Numa altura de controvérsia com a ascensão do streaming e com as grandes produtoras a sentirem-se ameaçadas com a cultura de um novo cinema, de um novo mundo de consumismo cinematográfico “descartável, fácil e que não estimula”, muitas figuras da indústria não poupam nas críticas a este problema em infinita ebulição.
É o caso recente de Steven Spielberg, que está contra o facto de filmes da Netflix concorrem aos Óscares, defendendo que esta nova forma de fazer cinema “destrói a magia”. Películas que são sujeitas a regras mais restritivas, para poderem concorrer em igualdade de circunstâncias com os filmes dos estúdios, crescem e ganham força. É o caso mais paradigmático de “Roma”, produto de um serviço de streaming que diz que ama o cinema e que não minimiza a arte.
Se é verdade que Cannes e Veneza, sobretudo o festival francês, recorde-se, manteve-se fiel à ideia clássica de cinefilia – e às exigências dos distribuidores e exibidores nacionais – continua a privilegiar a sala de cinema como palco natural da Sétima Arte, a batalha passou agora para o outro lado do Atlântico: a Amazon já não vai produzir os novos filmes de Woody Allen, também contra esta nova tendência, numa altura de fricção e celeuma das grandes instâncias.
Ana Fernandes, cronista do Observador, vai mais longe, num artigo recente (“Consumismo cinematográfico”): “não estaremos a perder a magia do cinema? E o gosto pelos clássicos que notoriamente influenciaram os filmes que vemos hoje em dia? Estamos a consumir cinema como se de “fast food” se tratasse. É com algum desgosto que constato que actualmente o cinema não está feito para ser visto, mas sim para ser consumido”.
Numa altura em que em vez de falar de filmes, do seu conteúdo, de tudo aquilo que envolve a beleza da sétima arte, a preocupação e o deslumbramento sem propósito recente vai para a forma de fazer cinema.
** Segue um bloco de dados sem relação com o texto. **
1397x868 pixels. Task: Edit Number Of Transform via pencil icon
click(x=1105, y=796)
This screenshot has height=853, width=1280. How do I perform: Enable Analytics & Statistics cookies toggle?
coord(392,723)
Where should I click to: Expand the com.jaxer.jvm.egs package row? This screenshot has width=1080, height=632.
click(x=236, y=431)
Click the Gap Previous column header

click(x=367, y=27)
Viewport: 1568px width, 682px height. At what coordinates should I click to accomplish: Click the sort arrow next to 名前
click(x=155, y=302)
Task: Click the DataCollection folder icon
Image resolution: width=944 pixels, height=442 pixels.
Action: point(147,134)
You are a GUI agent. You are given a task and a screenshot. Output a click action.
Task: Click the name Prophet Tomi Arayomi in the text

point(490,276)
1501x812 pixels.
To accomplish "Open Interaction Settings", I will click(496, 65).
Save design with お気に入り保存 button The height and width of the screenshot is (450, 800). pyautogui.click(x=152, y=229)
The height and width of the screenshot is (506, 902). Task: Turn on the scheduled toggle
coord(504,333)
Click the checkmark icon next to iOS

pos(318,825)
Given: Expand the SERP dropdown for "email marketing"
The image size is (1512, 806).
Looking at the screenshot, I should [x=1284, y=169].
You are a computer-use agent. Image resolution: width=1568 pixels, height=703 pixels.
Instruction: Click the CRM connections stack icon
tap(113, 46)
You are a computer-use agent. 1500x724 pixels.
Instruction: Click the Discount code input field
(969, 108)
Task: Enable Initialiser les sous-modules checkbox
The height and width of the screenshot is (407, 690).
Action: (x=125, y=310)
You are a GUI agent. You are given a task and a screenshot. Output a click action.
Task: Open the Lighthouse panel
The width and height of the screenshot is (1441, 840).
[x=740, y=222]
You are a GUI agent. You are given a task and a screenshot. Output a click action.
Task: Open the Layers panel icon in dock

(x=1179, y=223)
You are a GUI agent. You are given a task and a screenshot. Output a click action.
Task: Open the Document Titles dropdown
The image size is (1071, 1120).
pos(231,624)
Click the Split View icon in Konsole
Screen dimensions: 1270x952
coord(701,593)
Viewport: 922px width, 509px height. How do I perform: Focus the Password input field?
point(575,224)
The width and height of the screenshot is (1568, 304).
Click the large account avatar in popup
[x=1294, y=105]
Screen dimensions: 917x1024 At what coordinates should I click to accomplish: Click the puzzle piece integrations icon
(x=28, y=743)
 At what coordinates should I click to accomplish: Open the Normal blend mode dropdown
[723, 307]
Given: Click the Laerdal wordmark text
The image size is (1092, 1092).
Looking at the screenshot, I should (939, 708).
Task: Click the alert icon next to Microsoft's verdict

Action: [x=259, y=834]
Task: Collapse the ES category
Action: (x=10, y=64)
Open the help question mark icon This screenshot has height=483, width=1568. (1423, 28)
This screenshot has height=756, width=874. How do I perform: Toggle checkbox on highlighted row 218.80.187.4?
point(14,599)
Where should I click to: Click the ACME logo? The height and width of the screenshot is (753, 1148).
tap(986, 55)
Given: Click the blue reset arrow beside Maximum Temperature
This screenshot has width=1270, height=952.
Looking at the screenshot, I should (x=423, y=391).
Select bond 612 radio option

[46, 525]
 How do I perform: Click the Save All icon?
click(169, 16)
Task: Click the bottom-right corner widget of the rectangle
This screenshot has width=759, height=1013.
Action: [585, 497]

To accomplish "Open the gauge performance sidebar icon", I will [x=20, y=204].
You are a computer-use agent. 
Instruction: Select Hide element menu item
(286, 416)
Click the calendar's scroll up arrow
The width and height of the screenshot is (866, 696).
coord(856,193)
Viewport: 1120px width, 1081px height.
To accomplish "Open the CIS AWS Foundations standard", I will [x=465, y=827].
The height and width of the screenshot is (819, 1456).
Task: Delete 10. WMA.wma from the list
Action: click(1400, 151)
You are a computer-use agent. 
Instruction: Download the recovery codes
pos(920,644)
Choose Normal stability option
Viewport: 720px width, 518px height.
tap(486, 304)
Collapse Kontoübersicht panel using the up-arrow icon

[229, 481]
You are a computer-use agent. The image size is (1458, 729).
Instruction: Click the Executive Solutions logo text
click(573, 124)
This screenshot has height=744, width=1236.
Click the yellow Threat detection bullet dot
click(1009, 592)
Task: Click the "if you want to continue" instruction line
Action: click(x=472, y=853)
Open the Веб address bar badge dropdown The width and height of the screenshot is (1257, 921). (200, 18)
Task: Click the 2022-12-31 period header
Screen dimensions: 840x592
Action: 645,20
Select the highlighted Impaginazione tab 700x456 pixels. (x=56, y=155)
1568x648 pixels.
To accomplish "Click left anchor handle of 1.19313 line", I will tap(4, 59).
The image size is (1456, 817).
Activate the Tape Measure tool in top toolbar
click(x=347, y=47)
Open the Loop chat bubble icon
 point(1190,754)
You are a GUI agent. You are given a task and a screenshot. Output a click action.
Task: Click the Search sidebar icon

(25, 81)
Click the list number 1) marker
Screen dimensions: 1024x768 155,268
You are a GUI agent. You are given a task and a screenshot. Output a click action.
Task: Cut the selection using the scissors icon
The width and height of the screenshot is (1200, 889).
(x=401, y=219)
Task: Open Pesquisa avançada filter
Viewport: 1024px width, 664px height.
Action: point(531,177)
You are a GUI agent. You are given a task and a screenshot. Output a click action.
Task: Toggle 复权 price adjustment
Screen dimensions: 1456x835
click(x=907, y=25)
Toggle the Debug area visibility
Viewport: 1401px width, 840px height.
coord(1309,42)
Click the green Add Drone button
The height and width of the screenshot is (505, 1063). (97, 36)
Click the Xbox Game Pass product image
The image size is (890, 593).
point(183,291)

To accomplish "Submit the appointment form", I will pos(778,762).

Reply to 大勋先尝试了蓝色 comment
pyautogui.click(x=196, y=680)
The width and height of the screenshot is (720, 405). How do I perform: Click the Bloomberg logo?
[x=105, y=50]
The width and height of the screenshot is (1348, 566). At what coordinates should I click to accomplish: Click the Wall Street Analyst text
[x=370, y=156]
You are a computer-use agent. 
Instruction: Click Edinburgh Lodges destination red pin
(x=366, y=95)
Como se filmes não fossem filmes, desde que sejam bons, deveria ser irrelevante a entidade, o que está por detrás. A verdadeira magia do cinema faz-se pelos filmes, pelo seu impacto, pela sua história, pelo que transmite. Se estamos no início de uma revolução de plataformas, que vai permitir mais gente ver e propagar a febre dos filmes, porque não?
Neste prisma, as principais fontes de streaming atuais reagiram em coro na índole da mensagem: “adoramos o cinema. Outras coisas que adoramos: [permitir] o acesso a pessoas que nem sempre podem pagar [um bilhete de cinema], ou que vivem em cidades sem cinemas; permitir a todos, e em todos os lugares, desfrutar do acesso às estreias ao mesmo tempo; dar aos realizadores mais caminhos para partilharem a sua arte. E estas coisas não são mutuamente exclusivas”. É mesmo isto. O que importa é expandir a mensagem, proporcionar mais conteúdo, elevar o cinema ao seu patamar eterno, a mais gente, porque, no fundo, o cinemas faz-se de pessoas e do público – e, sem ele, (e não se pode ignorar isto), o cinema não é nada.
A título de desfecho, a cronista, enaltecendo tudo aquilo que nunca é demais frisar e salientar na magia da sétima arte, no apogeu intelectual que esta vertente artística proporciona, na lufada de ar fresco humano que é o cinema, diz: “cinema é arte – a sétima arte. É, na sua etimologia, a arte de fixar imagens em movimento. É a magia do audiovisual, é acreditar no que se vê, é saborear cada frase, cada paisagem, é odiar o vilão como se fosse nosso inimigo, é amar o protagonista como se da nossa vida se tratasse. Ver um filme é apreciar a obra no seu todo, conhecendo, ainda assim, a sua singularidade. É, no fundo, ser parte integrante da história, do início ao fim”. É por isto que vale a pena sonhar com um amanhã onde o cinema, a inclusão, a projecção de novas tendências, o aceitar que um novo cinema nasceu está para ficar, tudo pelo público, para nascermos e crescermos a adorar cada vez mais a sétima arte.
Juntos. Pois só assim faz sentido fazer cinema.